Material to process
------------------------------

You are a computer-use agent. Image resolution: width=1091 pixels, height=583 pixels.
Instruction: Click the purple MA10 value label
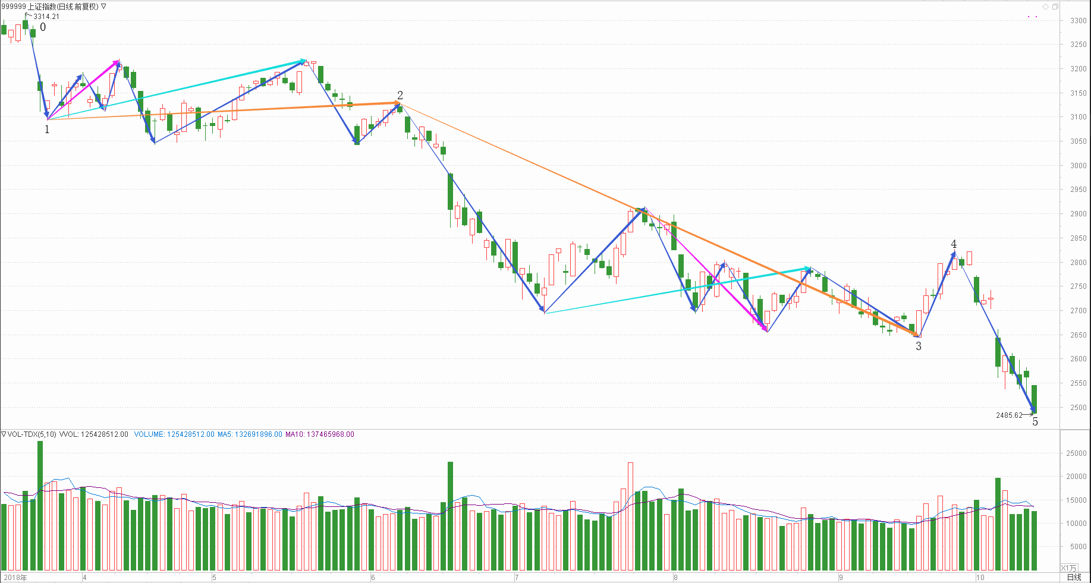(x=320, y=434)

------------------------------

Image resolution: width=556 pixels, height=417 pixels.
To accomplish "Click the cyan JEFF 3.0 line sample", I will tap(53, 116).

------------------------------

Required action
Reproduce every line in the records above that contains the word "resolution".

Task output
You are a computer-use agent. Image resolution: width=1091 pixels, height=583 pixels.
Image resolution: width=556 pixels, height=417 pixels.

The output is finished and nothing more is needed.